Vulcan Fossil Fuel CO₂ Emissions

Annual (2010 - 2021), 1 km resolution estimates of carbon dioxide emissions from fossil fuels and cement production over the contiguous United States, version 4.0.
Author

Siddharth Chaudhary, Paridhi Parajuli

Published

August 30, 2024

Access this Notebook

You can launch this notebook in the US GHG Center JupyterHub (requires access) by clicking the following link: Vulcan Fossil Fuel CO₂ Emissions. If you are a new user, you should first sign up for the hub by filling out this request form and providing the required information.

If you do not have a US GHG Center Jupyterhub account, you can access this notebook through MyBinder by clicking the button below.

Binder

Table of Contents

Data Summary and Application

  • Spatial coverage: Contiguous United States
  • Spatial resolution: 1 km x 1 km
  • Temporal extent: 2010 - 2021
  • Temporal resolution: Annual
  • Unit: Metric tons of carbon dioxide per 1 km x 1 km grid cell per year (tonne CO₂/km²/year)
  • Utility: Climate Research

For more information, visit the Vulcan Fossil Fuel CO₂ Emissions data overview page.

Approach

  1. Identify available dates and temporal frequency of observations for the given collection using the US Greenhouse Gas Center (GHGC) Application Programming Interface (API) /stac endpoint. The collection processed in this notebook is the Vulcan Fossil Fuel CO₂ Emissions data product.
  2. Pass the STAC item into the raster API /collections/{collection_id}/items/{item_id}/{tile_matrix_set_id}/tilejson.json endpoint.
  3. Using folium.plugins.DualMap, visualize two tiles (side-by-side), allowing time point comparison.
  4. After the visualization, perform zonal statistics for a given polygon.
  5. Create a time-series analysis.

About the Data

Vulcan Fossil Fuel CO2 Emissions

The Vulcan version 4.0 data product represents total carbon dioxide (CO₂) emissions resulting from the combustion of fossil fuel (ff) for the contiguous United States and District of Columbia. Referred to as ffCO₂, the emissions from Vulcan are also categorized into 10 source sectors including; airports, cement production, commercial marine vessels, commercial, power plants, industrial, non-road, on-road, residential and railroads. Data are gridded annually on a 1-km grid for the years 2010 to 2021. These data are annual sums of hourly estimates. Shown is the estimated total annual ffCO₂ for the United States, as well as the estimated total annual ffCO₂ per sector.

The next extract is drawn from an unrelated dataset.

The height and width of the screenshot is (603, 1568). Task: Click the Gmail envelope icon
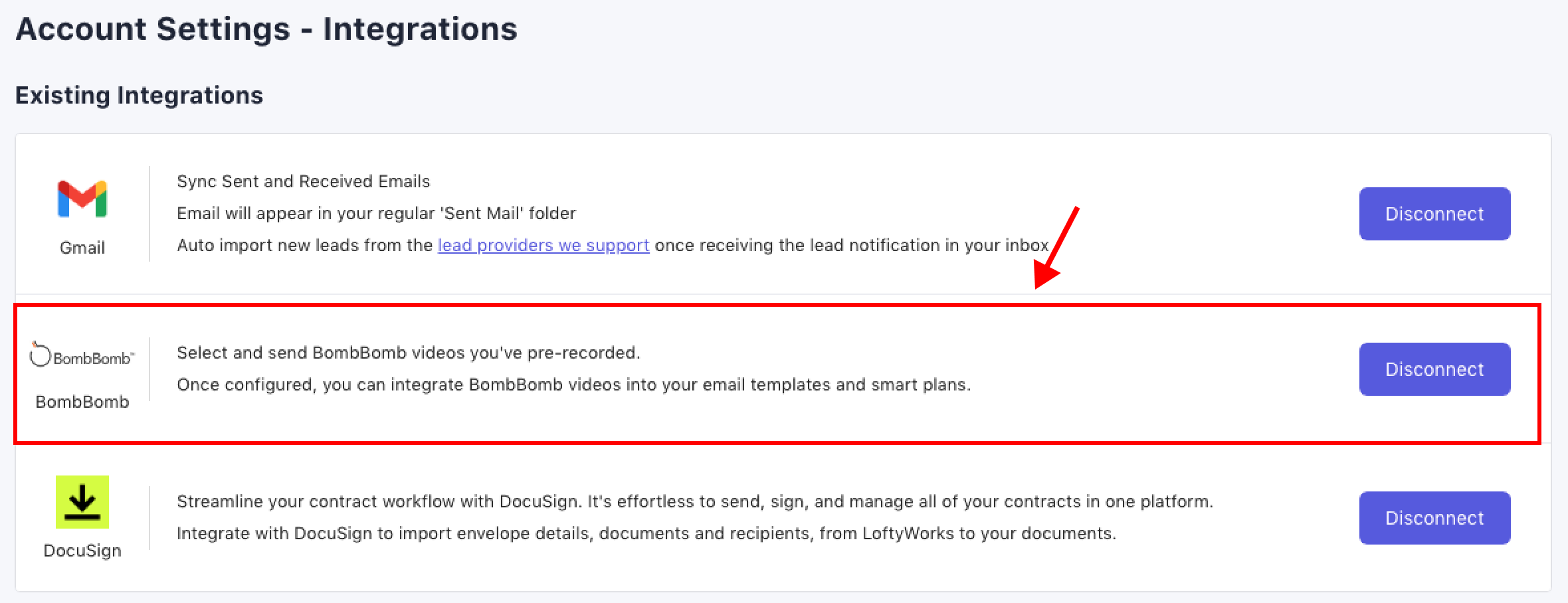[x=82, y=199]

For more information regarding this dataset, please visit the Vulcan Fossil Fuel CO₂ Emissions data overview page.

Terminology

Navigating data via the GHGC API, you will encounter terminology that is different from browsing in a typical filesystem. We’ll define some terms here which are used throughout this notebook.

  • catalog: All datasets available at the /stac endpoint
  • collection: A specific dataset, e.g. Vulcan v4.0
  • item: One data file (i.e. granule) in the dataset, e.g. one annual file of fossil fuel CO2 emissions
  • asset: A variable available within the granule, e.g. CO2 emissions from residential buildings, airports, or cement
  • STAC API: SpatioTemporal Asset Catalogs - Endpoint for fetching metadata about available datasets
  • Raster API: Endpoint for fetching data itself, for imagery and statistics

Install the Required Libraries

Required libraries are pre-installed on the US GHG Center Hub. If you need to run this notebook elsewhere, please install them with this line in a code cell:

%pip install requests folium rasterstats pystac_client pandas matplotlib –quiet

# Import the following libraries
# For fetching from the Raster API
import requests
# For making maps
import folium
import folium.plugins
from folium import Map, TileLayer
# For talking to the STAC API
from pystac_client import Client
# For working with data
import pandas as pd
# For making time series
import matplotlib.pyplot as plt
# For formatting date/time data
import datetime
# Custom functions for working with GHGC data via the API
import ghgc_utils

Query the STAC API

STAC API Collection Names

Now, you must fetch the dataset from the STAC API by defining its associated STAC API collection ID as a variable. The collection ID, also known as the collection name, for the Vulcan Fossil Fuel CO2 Emissions dataset is vulcan-ffco2-yeargrid-v4.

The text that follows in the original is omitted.